But those of Irish heritage (and others who proclaim to be Irish for a day) will find ways to celebrate, parade organizers say. 

Here’s what you can expect across the city in honor of the March 17 holiday.

South Side

“Just cause there’s no parade doesn’t mean you can’t celebrate,” said Tim McSweeney, chair of the South Side Irish Parade Committee.

This year, South Siders are launching a “Shamrock Our Blocks” house-decorating contest.

“The theme is celebrating the South Side Irish Parade and celebrating St. Patrick’s Day,” McSweeney said. “Use your imagination.”

McSweeney expects people to go all out like they did in recent months with their Halloween and Christmas decorations, and expects the event to draw onlookers.

“Certainly, folks will be getting in their cars and driving around the neighborhood looking for the best and the brightest Shamrock Our Blocks decorations,” he said.

Anyone can participate in the online contest. To enter, snap a photo of your handiwork and register it online by March 4. A $20 registration fee includes a yard sign announcing your participation. Proceeds from the contest will support local businesses, McSweeney said.

“We all know people are hurting, families are hurting and we all know businesses are hurting tremendously,” McSweeney said. “This is our way to try and help.”

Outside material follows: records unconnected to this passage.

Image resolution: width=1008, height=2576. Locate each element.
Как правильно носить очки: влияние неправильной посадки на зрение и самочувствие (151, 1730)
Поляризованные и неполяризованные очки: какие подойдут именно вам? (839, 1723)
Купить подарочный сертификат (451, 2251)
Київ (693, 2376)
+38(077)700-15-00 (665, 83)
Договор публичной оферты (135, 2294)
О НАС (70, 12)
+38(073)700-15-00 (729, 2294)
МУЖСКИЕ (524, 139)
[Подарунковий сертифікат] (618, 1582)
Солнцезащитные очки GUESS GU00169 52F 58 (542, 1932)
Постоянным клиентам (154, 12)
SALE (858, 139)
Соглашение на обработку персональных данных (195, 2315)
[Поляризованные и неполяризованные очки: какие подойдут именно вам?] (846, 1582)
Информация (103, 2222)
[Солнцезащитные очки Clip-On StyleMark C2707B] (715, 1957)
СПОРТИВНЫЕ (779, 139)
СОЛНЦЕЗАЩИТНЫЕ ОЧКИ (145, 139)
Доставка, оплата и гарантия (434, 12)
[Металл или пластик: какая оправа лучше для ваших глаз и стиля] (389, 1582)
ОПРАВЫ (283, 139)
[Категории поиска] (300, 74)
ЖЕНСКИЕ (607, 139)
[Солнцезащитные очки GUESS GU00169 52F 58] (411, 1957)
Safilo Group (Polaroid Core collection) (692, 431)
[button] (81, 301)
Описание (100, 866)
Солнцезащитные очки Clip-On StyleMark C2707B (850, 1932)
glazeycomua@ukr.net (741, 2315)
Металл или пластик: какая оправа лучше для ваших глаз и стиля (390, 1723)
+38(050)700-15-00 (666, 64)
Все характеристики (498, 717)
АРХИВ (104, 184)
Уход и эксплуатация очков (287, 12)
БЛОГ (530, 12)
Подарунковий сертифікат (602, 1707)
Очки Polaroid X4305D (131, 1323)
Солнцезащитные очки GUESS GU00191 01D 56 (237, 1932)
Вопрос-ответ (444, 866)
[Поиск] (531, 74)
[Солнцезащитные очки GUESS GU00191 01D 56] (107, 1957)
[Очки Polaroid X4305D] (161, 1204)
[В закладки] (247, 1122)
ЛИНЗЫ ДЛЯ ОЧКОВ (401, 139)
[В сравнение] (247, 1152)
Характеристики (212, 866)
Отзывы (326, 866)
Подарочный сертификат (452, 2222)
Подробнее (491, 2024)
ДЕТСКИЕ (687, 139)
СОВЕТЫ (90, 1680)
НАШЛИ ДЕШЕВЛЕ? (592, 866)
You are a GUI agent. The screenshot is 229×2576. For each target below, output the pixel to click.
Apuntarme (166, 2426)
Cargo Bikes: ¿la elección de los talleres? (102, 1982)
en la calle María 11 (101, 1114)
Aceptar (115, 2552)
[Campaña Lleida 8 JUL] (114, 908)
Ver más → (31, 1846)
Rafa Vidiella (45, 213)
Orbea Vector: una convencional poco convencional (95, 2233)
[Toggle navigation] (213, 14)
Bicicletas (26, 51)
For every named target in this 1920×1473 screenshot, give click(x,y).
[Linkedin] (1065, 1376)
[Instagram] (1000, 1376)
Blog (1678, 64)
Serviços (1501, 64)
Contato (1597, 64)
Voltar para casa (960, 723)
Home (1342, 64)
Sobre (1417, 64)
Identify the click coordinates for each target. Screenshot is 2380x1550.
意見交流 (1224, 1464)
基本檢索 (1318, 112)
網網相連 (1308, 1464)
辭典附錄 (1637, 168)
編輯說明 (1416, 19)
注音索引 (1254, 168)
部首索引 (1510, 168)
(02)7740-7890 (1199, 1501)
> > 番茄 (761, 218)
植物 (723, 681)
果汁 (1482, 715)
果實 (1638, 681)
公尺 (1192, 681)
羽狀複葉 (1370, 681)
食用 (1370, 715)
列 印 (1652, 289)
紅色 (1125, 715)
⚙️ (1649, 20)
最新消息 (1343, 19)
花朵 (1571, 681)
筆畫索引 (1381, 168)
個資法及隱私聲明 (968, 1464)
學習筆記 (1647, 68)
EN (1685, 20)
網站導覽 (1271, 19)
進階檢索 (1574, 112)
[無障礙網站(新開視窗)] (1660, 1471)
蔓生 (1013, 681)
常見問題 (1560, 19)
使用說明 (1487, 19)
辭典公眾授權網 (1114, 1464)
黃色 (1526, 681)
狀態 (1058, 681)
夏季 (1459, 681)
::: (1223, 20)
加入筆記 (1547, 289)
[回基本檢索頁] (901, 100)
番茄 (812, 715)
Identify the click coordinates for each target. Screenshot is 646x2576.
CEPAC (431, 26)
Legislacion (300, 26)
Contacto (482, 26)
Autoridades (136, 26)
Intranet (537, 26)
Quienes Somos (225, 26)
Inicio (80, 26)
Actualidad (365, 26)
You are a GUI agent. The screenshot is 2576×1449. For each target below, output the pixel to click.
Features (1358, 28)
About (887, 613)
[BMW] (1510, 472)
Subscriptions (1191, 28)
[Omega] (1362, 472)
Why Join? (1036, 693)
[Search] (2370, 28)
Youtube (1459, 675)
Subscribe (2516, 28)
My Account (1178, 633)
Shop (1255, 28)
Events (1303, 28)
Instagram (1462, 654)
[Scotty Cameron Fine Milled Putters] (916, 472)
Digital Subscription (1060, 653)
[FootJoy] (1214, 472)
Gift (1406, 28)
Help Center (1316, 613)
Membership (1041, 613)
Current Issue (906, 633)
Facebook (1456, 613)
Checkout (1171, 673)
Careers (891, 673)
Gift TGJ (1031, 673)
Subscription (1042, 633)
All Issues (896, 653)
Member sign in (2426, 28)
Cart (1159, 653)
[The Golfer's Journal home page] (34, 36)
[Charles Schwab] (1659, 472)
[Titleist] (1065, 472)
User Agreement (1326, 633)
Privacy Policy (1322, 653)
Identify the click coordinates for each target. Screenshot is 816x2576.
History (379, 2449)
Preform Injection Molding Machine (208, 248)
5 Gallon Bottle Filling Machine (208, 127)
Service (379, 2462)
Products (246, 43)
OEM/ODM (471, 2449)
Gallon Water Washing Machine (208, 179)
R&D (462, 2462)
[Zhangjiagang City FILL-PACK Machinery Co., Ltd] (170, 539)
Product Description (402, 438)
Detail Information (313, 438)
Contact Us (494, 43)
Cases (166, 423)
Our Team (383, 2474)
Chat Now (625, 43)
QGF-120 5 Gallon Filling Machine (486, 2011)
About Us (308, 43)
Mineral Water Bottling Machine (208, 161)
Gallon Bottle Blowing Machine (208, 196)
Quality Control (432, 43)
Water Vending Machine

Don’t want to decorate but still want to support local businesses? Shamrock Our Blocks yard signs can be purchased for $20.

A panel of judges, including South Side Irish Parade Queen Bailey O’Connell, will choose winners based on entry photos. The top five will receive gift cards to local businesses, with the grand prize netting $1,000 in cash and $1,000 in gift cards. Winners will be announced March 13 on the South Side Irish Parade Facebook page.

Downtown

Organizers behind the Chicago St. Patrick’s Day Parade, which was scheduled for March 13, plan to host a virtual event. “Chicago St. Patrick’s Day Parade on Parade” will feature scenes from past parades and the annual dyeing of the Chicago River, according to Michele Scaccia-Coyne, the parade’s director of marketing.

Organizers are still finalizing plans for the virtual event and will post updates on their website.

The downtown parade and river dyeing are a decadeslong tradition in Chicago; 2020 would have marked their 65th anniversary. A documentary about the history of those events is scheduled to air on WTTW at 8 p.m. March 17 and explores the involvement of the Chicago Journeyman Plumbers Local 130 UA in the globally recognized celebration. It also dives into what it means to be Irish and what it takes to bring the parade to the streets, from crowning the queen to selecting the grand marshal. The documentary will also be streamed online March 13, according to Scaccia-Coyne, who says streaming details will be posted on the parade’s website by March 5.

Northwest Side

Plans for the Northwest Side Irish’s virtual celebration are still in development, according to Murray-Belcaster, and could include Irish dance performances. Organizers are talking with local businesses and neighborhood chambers of commerce about ways to support local shops that traditionally benefit from the foot traffic the parade brings to the area. Updates will be posted to the NWSI website.

Regardless of those virtual events, you can do your part by supporting your neighborhood restaurants, says Murray-Belcaster. “Utilize the week – the St. Patrick’s Day week – and celebrate with families at a safe distance following public health guidance. Support your local restaurants where you can,” she said. “That’s super important. We’re a giving community and this is an opportunity to enhance that and give (to) the businesses.”

And as for 2022? Organizers say they have big plans – if large gatherings are allowed by then.

“Next year will be the biggest parade we’ve ever seen. We’ll pay homage to all the first responders and essential workers, and hopefully, we’ll be in a space to do that next year,” said Murray-Belcaster.

“At this point, we’re hoping we’ll march next year,” said Scaccia-Coyne of the Chicago St. Patrick’s Day Parade. “2022 is going to bigger and better than any parade in the past.”

McSweeney said the lack of parades the past two years are just a “hiccup,” and South Siders plan to hit the streets on March 13, 2022 for their annual parade.

“As Irish people, we roll with the punches, but you’re not going to knock us down. We’re here,” he said.